STUDY MATERIAL START
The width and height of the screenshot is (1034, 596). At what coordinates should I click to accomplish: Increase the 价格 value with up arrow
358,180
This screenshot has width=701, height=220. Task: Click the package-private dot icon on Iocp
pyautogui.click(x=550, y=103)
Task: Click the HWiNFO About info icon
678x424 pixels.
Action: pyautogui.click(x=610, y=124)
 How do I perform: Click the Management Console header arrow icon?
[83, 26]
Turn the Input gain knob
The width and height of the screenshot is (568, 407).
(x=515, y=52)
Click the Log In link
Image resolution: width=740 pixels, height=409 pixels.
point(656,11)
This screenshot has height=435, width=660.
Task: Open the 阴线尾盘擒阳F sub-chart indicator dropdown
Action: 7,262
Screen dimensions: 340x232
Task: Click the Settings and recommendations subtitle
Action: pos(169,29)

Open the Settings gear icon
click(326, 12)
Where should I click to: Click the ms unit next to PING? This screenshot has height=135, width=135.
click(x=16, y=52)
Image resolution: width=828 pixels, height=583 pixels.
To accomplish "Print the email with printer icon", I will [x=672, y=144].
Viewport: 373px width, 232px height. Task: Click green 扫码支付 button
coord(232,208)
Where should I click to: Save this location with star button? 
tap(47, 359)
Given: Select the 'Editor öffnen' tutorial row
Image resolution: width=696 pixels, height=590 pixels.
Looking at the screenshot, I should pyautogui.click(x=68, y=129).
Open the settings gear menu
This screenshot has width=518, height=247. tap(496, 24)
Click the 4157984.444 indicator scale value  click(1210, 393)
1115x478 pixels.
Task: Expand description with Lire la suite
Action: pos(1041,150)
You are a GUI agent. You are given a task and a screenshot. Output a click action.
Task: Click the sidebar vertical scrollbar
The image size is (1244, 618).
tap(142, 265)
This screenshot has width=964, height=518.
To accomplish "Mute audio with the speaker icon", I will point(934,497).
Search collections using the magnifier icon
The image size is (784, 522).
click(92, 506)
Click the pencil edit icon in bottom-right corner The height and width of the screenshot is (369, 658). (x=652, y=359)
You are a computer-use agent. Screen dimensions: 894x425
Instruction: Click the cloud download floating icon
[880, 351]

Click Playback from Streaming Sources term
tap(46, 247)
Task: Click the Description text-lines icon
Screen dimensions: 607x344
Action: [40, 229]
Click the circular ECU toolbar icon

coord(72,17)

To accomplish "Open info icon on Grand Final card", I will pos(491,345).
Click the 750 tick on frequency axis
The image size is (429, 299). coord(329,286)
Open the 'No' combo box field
STUDY MATERIAL END
AIM OF THE EXERCISE :: Output, unchanged, the lines of the listing above from the first one through the one holding "Task: Click the HWiNFO About info icon". Leave out every line after it.

PROBLEM SOLUTION ::
The width and height of the screenshot is (1034, 596). At what coordinates should I click to accomplish: Increase the 价格 value with up arrow
358,180
This screenshot has width=701, height=220. Task: Click the package-private dot icon on Iocp
pyautogui.click(x=550, y=103)
Task: Click the HWiNFO About info icon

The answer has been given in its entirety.